Thursday, August 18, 2022

Enjoying the Fruits of One's Labor and the Copyright Clause

For anyone remotely interested in intellectual property law, and more particularly copyright law, I want to commend to your attention a very important amicus brief just filed in the Supreme Court by Curt Levy and the Committee for Justice. The brief opposes what it characterizes (rightly in my view) as a radical interpretation of the fair use doctrine by the Andy Warhol Foundation for the Visual Arts.

In the context of explaining why the Warhol Foundation's unduly expansive interpretation of the fair use doctrine should be rejected, the Committee for Justice's brief states: "Copyright protections serve to vindicate the fundamental civil right that authors have to the fruits of their labors. This is how the Founders understood it at the time they enacted the Constitution with its Copyright Clause, and this is how this Court has understood it ever since." According to the brief, the Warhol Foundation "wants to change this accepted understanding of the Copyright Clause by replacing it with a utilitarian-based regime…."

 

The resort by the Committee for Justice's brief to foundational "first principles" regarding the proper interpretation of the Copyright Clause is in all respects consistent with the views articulated by me and Free State Foundation Director of Policy Studies Seth Cooper in our book, "The Constitutional Foundations of Intellectual Property: A Natural Rights Perspective." Indeed, I am pleased that our book was cited as an authority in Committee's brief alongside these "other authorities" – James Kent, William Blackstone, John Locke, Adam Mossoff, Antonin Scalia, Joseph Story, and Federalist No. 43! I would not be so coy as to deny that I am honored and proud to be listed among such illustrious company, and I'm sure Seth fees the same way.
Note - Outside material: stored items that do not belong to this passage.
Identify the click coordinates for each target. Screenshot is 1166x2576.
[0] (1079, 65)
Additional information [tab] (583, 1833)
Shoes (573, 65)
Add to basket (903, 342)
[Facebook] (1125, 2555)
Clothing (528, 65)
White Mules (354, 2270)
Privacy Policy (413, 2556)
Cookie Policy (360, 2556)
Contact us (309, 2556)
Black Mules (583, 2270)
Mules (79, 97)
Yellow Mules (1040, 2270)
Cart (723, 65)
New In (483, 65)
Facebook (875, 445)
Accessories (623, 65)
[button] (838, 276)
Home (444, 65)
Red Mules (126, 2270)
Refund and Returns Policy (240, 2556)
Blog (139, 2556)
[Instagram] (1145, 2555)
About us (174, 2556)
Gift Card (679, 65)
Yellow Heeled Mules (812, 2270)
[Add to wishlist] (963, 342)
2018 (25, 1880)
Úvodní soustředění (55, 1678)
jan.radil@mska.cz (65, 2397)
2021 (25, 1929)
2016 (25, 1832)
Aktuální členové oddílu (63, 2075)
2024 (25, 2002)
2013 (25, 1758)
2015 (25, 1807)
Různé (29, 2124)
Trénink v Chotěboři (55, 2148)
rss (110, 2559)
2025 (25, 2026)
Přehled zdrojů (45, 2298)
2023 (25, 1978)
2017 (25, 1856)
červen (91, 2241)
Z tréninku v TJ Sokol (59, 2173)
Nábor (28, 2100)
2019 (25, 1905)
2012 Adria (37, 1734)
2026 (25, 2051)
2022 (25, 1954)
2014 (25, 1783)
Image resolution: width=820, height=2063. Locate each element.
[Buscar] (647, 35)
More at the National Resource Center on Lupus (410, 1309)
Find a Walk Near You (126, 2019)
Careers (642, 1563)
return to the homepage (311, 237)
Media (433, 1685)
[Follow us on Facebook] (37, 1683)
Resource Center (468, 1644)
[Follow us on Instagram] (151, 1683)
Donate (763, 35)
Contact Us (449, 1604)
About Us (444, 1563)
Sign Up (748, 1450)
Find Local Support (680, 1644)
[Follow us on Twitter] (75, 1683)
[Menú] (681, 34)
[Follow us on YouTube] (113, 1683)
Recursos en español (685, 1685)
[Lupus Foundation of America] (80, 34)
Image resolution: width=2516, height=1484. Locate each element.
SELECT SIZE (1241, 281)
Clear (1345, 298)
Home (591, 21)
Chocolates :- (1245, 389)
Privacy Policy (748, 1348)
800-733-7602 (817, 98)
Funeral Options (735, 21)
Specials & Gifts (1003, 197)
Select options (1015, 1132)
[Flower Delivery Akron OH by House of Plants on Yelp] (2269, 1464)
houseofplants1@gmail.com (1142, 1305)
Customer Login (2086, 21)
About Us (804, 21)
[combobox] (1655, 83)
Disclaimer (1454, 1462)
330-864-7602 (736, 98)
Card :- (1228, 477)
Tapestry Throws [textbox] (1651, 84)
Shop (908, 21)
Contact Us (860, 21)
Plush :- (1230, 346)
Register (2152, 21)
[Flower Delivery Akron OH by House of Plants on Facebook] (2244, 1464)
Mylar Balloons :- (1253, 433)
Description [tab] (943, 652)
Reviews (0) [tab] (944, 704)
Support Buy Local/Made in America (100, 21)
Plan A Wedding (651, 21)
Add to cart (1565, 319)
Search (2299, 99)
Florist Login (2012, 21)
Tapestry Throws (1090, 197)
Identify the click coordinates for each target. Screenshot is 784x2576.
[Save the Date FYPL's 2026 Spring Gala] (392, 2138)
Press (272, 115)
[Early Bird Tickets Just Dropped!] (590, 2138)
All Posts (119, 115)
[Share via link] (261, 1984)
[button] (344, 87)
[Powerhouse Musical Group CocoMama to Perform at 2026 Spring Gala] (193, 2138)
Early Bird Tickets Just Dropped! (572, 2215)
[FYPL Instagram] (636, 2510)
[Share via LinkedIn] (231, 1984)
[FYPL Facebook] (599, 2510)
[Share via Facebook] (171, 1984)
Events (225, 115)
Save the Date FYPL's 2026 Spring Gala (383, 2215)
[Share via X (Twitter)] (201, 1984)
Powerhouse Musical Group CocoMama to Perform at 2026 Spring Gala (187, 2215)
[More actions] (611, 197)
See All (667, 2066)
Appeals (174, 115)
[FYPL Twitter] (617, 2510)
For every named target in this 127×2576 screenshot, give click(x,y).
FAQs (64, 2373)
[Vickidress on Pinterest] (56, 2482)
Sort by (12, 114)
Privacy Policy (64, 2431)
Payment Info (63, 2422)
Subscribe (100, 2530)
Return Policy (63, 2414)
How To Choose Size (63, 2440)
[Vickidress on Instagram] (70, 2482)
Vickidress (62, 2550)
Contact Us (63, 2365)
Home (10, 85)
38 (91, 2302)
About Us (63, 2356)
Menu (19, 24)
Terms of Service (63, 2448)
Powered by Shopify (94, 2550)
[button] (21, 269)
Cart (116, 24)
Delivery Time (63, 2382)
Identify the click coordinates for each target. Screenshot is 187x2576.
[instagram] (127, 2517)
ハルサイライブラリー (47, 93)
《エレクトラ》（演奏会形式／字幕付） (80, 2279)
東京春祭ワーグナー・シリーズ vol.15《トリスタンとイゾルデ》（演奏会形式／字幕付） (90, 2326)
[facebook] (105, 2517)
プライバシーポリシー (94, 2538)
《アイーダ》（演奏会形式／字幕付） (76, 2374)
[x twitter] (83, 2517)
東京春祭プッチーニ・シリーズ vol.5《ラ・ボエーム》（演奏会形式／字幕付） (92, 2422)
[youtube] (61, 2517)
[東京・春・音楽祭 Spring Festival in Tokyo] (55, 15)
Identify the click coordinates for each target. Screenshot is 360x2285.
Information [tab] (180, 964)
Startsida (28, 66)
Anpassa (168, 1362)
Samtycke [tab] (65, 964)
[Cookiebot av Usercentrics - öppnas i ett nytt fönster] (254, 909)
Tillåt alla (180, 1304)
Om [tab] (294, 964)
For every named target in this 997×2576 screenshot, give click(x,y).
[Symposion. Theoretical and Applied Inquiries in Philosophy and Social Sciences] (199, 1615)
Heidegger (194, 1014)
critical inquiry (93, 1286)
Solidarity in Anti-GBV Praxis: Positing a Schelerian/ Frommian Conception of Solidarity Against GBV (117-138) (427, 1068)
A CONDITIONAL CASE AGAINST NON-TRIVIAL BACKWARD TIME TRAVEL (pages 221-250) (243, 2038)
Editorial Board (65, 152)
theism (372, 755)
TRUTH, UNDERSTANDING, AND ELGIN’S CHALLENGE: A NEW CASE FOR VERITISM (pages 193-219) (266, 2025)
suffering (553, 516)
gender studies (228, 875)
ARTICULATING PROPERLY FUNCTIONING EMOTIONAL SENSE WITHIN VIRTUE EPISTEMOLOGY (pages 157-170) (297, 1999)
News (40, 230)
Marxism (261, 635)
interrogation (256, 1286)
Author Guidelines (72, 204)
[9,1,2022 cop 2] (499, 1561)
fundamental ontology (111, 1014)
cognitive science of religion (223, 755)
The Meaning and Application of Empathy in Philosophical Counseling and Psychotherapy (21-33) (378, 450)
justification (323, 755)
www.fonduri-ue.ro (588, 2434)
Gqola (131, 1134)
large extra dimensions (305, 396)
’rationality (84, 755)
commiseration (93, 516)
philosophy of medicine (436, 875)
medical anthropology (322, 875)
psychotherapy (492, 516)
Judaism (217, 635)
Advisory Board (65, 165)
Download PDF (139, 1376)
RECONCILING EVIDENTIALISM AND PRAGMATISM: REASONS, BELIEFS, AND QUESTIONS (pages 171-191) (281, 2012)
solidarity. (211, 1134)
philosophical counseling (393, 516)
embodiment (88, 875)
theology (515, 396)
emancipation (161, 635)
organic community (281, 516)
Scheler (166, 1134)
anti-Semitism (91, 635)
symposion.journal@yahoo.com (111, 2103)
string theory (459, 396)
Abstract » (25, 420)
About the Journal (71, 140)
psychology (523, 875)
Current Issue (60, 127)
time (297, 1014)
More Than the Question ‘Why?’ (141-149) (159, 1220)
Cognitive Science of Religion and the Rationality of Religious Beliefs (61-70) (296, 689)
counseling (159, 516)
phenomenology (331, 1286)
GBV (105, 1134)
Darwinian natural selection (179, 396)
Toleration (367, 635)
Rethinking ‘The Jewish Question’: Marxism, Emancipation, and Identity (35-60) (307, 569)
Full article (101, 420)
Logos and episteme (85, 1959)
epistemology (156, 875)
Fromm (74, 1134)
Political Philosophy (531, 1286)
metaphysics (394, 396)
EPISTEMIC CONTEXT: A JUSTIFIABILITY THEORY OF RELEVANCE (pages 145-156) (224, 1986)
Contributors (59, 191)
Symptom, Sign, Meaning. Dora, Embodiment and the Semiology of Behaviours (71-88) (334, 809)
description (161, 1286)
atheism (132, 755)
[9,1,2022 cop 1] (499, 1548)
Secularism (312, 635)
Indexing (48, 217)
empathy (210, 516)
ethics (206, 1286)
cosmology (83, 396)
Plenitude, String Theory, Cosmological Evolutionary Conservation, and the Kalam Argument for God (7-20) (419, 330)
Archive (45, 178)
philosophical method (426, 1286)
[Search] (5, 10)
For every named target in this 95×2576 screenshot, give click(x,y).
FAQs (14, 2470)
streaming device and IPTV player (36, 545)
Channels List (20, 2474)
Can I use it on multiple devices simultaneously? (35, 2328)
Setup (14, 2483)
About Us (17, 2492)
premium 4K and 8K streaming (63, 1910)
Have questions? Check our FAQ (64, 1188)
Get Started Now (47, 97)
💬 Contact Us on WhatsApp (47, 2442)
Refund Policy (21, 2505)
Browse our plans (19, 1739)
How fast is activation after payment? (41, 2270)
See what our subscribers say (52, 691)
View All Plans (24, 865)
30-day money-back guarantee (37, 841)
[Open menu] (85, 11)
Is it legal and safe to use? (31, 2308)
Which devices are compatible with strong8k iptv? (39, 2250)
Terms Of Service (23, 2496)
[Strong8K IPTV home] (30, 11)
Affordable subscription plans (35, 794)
Again, for anyone with an interest in copyright law, and especially anyone with an interest in understanding why the Founders' included the Copyright Clause in the Constitution of 1787, I heartily commend to you the Committee for Justice's excellent amicus brief. And if you want to delve more deeply, well… I commend our book, "The Constitutional Foundations of Intellectual Property: A Natural Rights Perspective." It's still a bargain.